11. D'autre part, aux termes de l'article L. 2121-29 du code général des collectivités territoriales : " Le conseil municipal règle par ses délibérations les affaires de la commune () ". Aux termes de l'article L. 2122-22 du même code : " Le maire peut, en outre, par délégation du conseil municipal, être chargé, en tout ou partie, et pour la durée de son mandat () 4° De prendre toute décision concernant la préparation, la passation, l'exécution et le règlement des marchés et des accords-cadres ainsi que toute décision concernant leurs avenants, lorsque les crédits sont inscrits au budget () ".
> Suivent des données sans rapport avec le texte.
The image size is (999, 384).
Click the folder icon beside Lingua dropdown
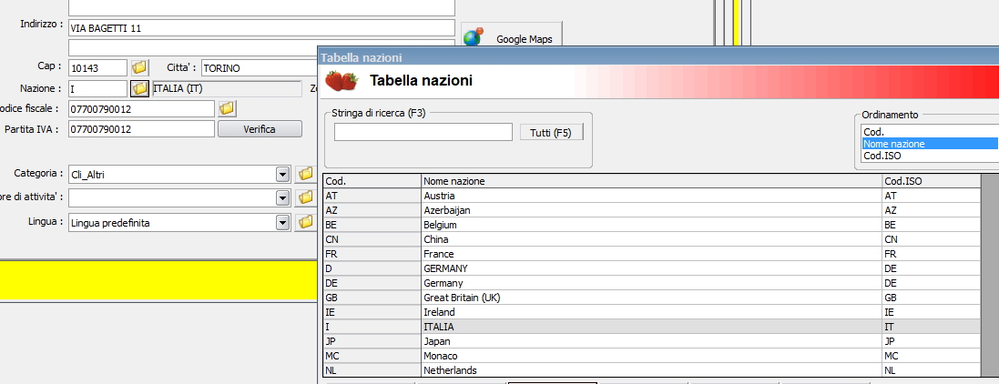[305, 222]
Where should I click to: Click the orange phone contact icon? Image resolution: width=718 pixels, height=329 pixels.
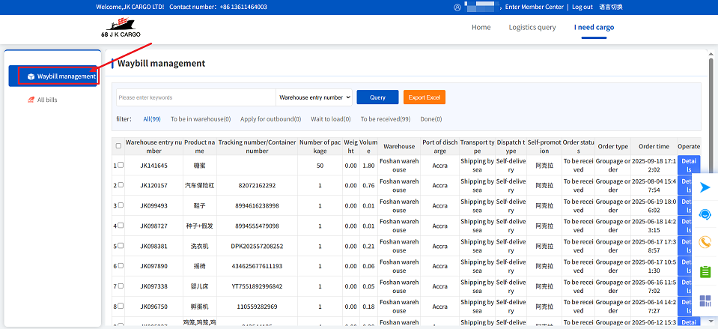(705, 242)
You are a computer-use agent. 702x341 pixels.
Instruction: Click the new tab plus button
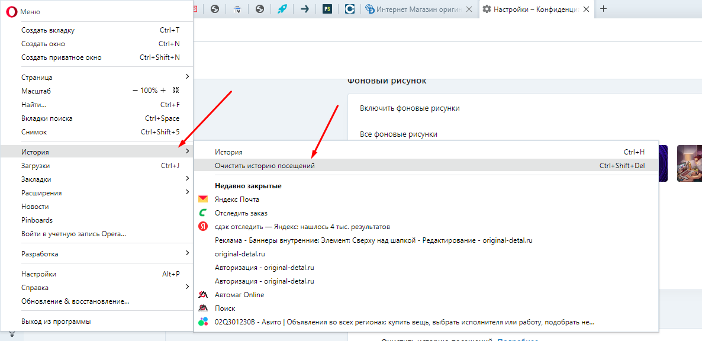603,9
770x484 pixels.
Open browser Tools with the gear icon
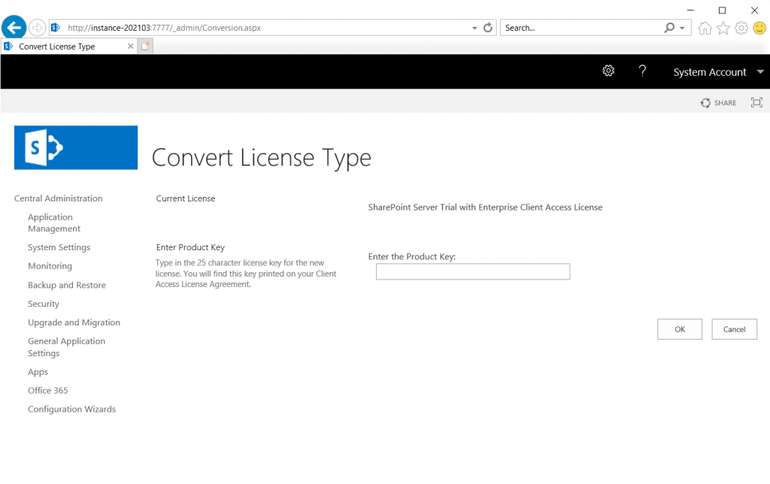[x=741, y=27]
12. Il résulte de la combinaison de ces dispositions que, dans le cadre de la conclusion d'un contrat de concession de services, une commune doit instaurer une commission ayant notamment pour missions d'analyser les dossiers de candidature et de proposer au conseil municipal le choix de l'attributaire du contrat. Ensuite, il appartient au conseil municipal, après que des négociations ont, le cas échéant, été organisées avec les candidats, de choisir l'attributaire du contrat de concession de services en se prononçant sur tous les éléments essentiels du contrat à intervenir, au nombre desquels figurent notamment l'objet précis de celui-ci ainsi que ses éléments financiers exacts et l'identité de son attributaire et d'autoriser expressément le maire à signer le contrat dès lors qu'aucun texte législatif ou réglementaire -et en particulier pas le 4° de l'article L. 2122-22 du code général des collectivités territoriales- n'en dispose autrement.
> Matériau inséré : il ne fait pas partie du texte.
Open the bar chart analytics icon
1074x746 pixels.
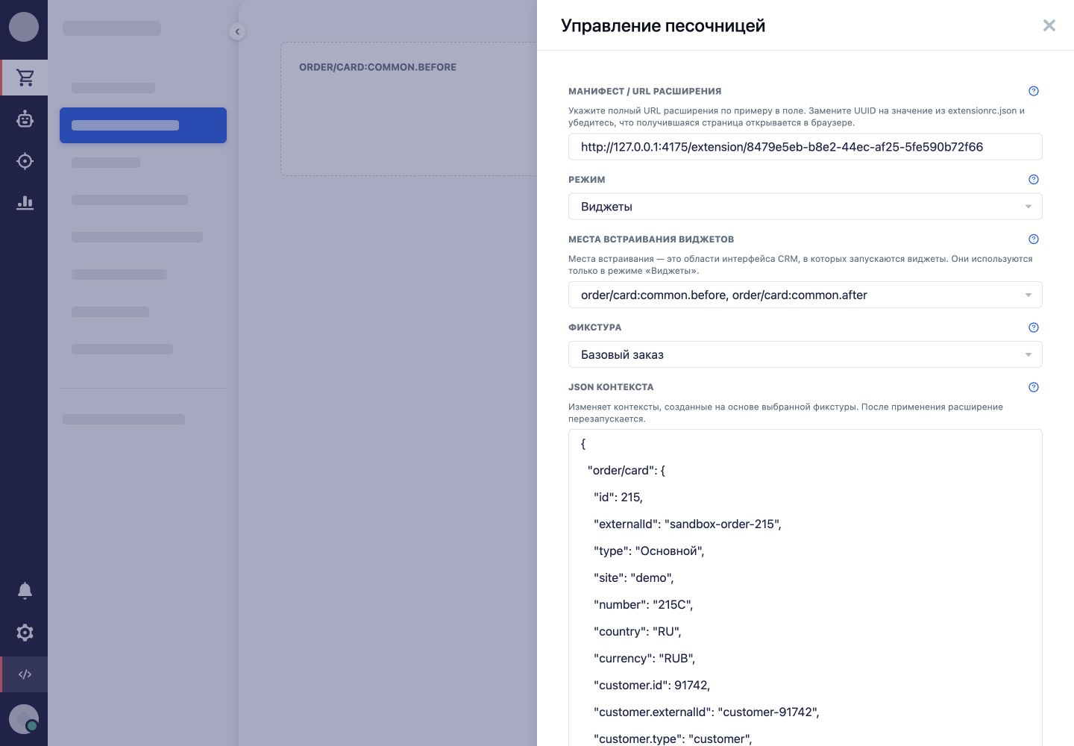25,203
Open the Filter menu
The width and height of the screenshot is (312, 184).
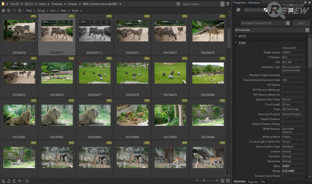click(x=29, y=10)
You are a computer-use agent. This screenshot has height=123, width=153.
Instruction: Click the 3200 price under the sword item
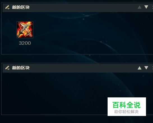pyautogui.click(x=25, y=43)
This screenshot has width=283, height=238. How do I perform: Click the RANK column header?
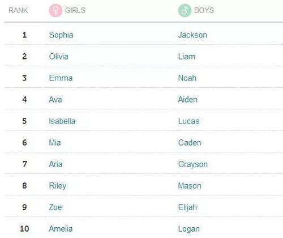coord(18,10)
13. Comme il a été dit au point 9, le contrat en litige ne constitue pas un marché public mais un contrat de concession de services. Or le conseil municipal de Villeneuve-La-Guyard ne s'est pas prononcé sur le choix de l'attributaire de ce contrat au vu de l'avis d'une commission spécialement instituée à cet effet et n'a pas davantage expressément autorisé le maire de la commune à le signer. Dans ces conditions, le contrat en litige est entaché d'un vice d'une particulière gravité. La circonstance que, postérieurement à la signature de ce contrat, le maire a procédé à une information du conseil municipal reste à cet égard sans incidence et n'a pas été de nature à régulariser ce vice.
14. Aucun des autres moyens invoqués par la société requérante n'est susceptible d'entacher le contrat en litige d'un autre vice d'une particulière gravité.
En ce qui concerne les conséquences du vice entachant la validité du contrat :
15. Le vice analysé au point 13 est d'une particulière gravité et n'est pas susceptible d'être couvert par une mesure de régularisation. Dans ces conditions, eu égard à ce qui a été dit au point 4 et à l'atteinte excessive à l'intérêt général qui résulterait, en l'espèce, d'une annulation immédiate du contrat en litige au regard notamment des exigences de continuité du service public de l'information municipale, il y a lieu, dans les circonstances particulières de l'espèce, de prononcer l'annulation de ce contrat avec un effet différé et, compte tenu du temps qui sera nécessaire pour lancer une nouvelle consultation et pour mettre en œuvre la procédure définie à l'article L. 1411-5 du code général des collectivités territoriales, de fixer la date de cette annulation au 31 mars 2025 au plus tard.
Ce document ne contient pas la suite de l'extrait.